과제 내용 -> 아래 항목을 한 줄씩 문자열로 만들어 JSON 목록으로 바꾸세요. 빈 줄은 넣지 마세요.

---------- 과제 자료

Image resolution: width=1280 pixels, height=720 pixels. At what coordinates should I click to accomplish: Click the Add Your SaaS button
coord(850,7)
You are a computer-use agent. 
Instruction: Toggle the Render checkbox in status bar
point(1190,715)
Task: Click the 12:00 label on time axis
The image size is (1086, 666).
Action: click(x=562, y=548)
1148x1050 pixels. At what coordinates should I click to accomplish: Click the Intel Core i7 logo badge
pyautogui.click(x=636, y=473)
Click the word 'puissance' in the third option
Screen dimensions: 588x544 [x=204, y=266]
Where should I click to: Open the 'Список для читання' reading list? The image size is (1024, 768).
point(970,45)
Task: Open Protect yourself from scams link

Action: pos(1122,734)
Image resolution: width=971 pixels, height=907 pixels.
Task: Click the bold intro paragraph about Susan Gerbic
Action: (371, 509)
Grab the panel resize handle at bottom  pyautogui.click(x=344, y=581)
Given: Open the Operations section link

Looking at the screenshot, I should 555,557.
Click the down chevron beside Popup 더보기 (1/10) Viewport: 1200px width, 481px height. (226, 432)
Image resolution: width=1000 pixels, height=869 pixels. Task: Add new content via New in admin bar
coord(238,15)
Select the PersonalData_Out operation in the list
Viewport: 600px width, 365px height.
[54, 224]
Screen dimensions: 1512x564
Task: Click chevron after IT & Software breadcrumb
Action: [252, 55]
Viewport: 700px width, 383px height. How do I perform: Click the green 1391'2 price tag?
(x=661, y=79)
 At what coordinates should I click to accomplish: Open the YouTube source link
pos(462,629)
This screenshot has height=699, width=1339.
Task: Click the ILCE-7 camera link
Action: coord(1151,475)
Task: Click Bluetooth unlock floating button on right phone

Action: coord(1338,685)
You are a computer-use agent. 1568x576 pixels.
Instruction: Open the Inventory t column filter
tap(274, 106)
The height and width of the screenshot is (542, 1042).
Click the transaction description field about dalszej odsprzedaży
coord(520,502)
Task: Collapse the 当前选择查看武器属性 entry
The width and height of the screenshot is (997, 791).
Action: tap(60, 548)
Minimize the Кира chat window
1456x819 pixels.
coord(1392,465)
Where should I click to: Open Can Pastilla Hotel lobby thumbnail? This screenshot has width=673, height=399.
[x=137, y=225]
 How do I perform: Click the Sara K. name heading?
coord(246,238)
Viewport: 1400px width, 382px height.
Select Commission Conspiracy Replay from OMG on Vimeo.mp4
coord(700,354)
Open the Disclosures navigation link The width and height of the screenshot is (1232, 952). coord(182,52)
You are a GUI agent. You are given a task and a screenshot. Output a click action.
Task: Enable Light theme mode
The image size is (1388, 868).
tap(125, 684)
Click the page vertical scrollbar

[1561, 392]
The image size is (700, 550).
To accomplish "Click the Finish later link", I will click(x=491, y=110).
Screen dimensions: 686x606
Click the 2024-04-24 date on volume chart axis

--------------------

풀이 ->
[
  "Image resolution: width=1280 pixels, height=720 pixels. At what coordinates should I click to accomplish: Click the Add Your SaaS button",
  "coord(850,7)",
  "You are a computer-use agent. ",
  "Instruction: Toggle the Render checkbox in status bar",
  "point(1190,715)",
  "Task: Click the 12:00 label on time axis",
  "The image size is (1086, 666).",
  "Action: click(x=562, y=548)",
  "1148x1050 pixels. At what coordinates should I click to accomplish: Click the Intel Core i7 logo badge",
  "pyautogui.click(x=636, y=473)",
  "Click the word 'puissance' in the third option",
  "Screen dimensions: 588x544 [x=204, y=266]",
  "Where should I click to: Open the 'Список для читання' reading list? The image size is (1024, 768).",
  "point(970,45)",
  "Task: Open Protect yourself from scams link",
  "Action: pos(1122,734)",
  "Image resolution: width=971 pixels, height=907 pixels.",
  "Task: Click the bold intro paragraph about Susan Gerbic",
  "Action: (371, 509)",
  "Grab the panel resize handle at bottom  pyautogui.click(x=344, y=581)",
  "Given: Open the Operations section link",
  "Looking at the screenshot, I should 555,557.",
  "Click the down chevron beside Popup 더보기 (1/10) Viewport: 1200px width, 481px height. (226, 432)",
  "Image resolution: width=1000 pixels, height=869 pixels. Task: Add new content via New in admin bar",
  "coord(238,15)",
  "Select the PersonalData_Out operation in the list",
  "Viewport: 600px width, 365px height.",
  "[54, 224]",
  "Screen dimensions: 1512x564",
  "Task: Click chevron after IT & Software breadcrumb",
  "Action: [252, 55]",
  "Viewport: 700px width, 383px height. How do I perform: Click the green 1391'2 price tag?",
  "(x=661, y=79)",
  " At what coordinates should I click to accomplish: Open the YouTube source link",
  "pos(462,629)",
  "This screenshot has height=699, width=1339.",
  "Task: Click the ILCE-7 camera link",
  "Action: coord(1151,475)",
  "Task: Click Bluetooth unlock floating button on right phone",
  "Action: coord(1338,685)",
  "You are a computer-use agent. 1568x576 pixels.",
  "Instruction: Open the Inventory t column filter",
  "tap(274, 106)",
  "The height and width of the screenshot is (542, 1042).",
  "Click the transaction description field about dalszej odsprzedaży",
  "coord(520,502)",
  "Task: Collapse the 当前选择查看武器属性 entry",
  "The width and height of the screenshot is (997, 791).",
  "Action: tap(60, 548)",
  "Minimize the Кира chat window",
  "1456x819 pixels.",
  "coord(1392,465)",
  "Where should I click to: Open Can Pastilla Hotel lobby thumbnail? This screenshot has width=673, height=399.",
  "[x=137, y=225]",
  " How do I perform: Click the Sara K. name heading?",
  "coord(246,238)",
  "Viewport: 1400px width, 382px height.",
  "Select Commission Conspiracy Replay from OMG on Vimeo.mp4",
  "coord(700,354)",
  "Open the Disclosures navigation link The width and height of the screenshot is (1232, 952). coord(182,52)",
  "You are a GUI agent. You are given a task and a screenshot. Output a click action.",
  "Task: Enable Light theme mode",
  "The image size is (1388, 868).",
  "tap(125, 684)",
  "Click the page vertical scrollbar",
  "[1561, 392]",
  "The image size is (700, 550).",
  "To accomplish \"Click the Finish later link\", I will click(x=491, y=110).",
  "Screen dimensions: 686x606",
  "Click the 2024-04-24 date on volume chart axis"
]